Comment Actions Probably worth generalizing over the other formats too (again, refactoring as much as possible into common helper functions - guessing most of the contents of "printSectionAsString" could be generalized over all the different formats without duplicating it in each one. But that can be done in follow-up patches. Comment Actions I got a build fail here : http://lab.llvm.org:8011/builders/llvm-clang-x86_64-expensive-checks-win/builds/10648 Comment Actions I'd guess it's pretty unlikely that it's the passing of a raw_ostream by reference - that's a pretty common thing. To my mind, the code that looks more likely to be crashing there is that maybe the StringRef is out-of-bounds and the range-based for loop is running off the end of the underlying buffer. Have you tried running the test under valgrind? asan? msan? things like that. You might be able to reproduce/identify the crash on your machine so you can validate a fix rather than throwing it at the buildbots again. Comment Actions Well, I ran it for the first patch. This one, I'm just refactoring, nothing has changed for the bounds right ? Comment Actions Which was the first patch that passed the buildbots? Could you Comment Actions Sure: https://reviews.llvm.org/D47989 Comment Actions Just to end this out of bounds possibility : in the failing test, the text section is at the middle of the binary. So, even if I was going out-of-bounds, there shouldn't be corruption.

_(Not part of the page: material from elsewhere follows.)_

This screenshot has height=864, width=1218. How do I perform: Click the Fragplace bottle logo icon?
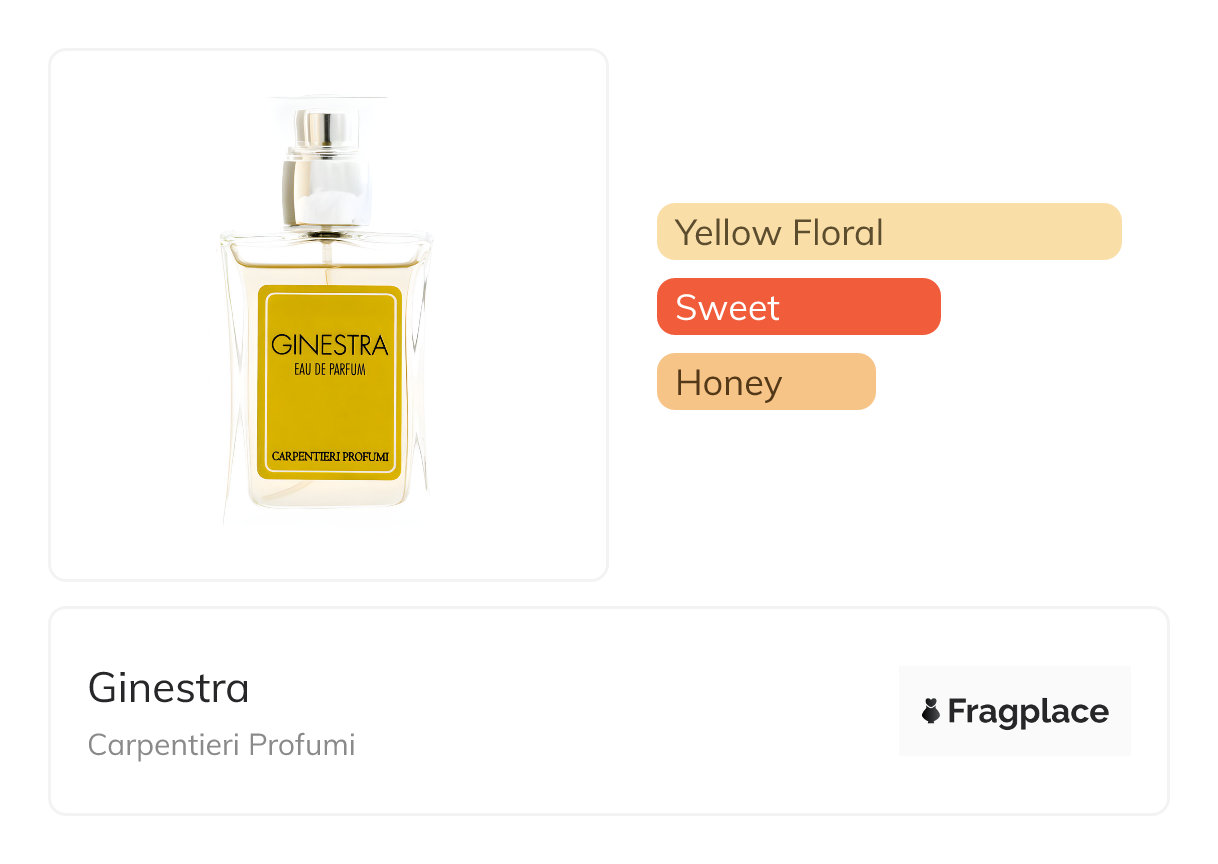(x=931, y=712)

Comment Actions Has this been recommitted yet? I added llvm::isPrint in r338034 which should help fix this issue. |
The behavior of isprint is undefined if the value is not representable as an unsigned char. Since char on Windows is signed (by default), this means that some bytes could be negative, which is not representable and an unsigned char.
I think the safest thing to do is to cast C to unsigned char.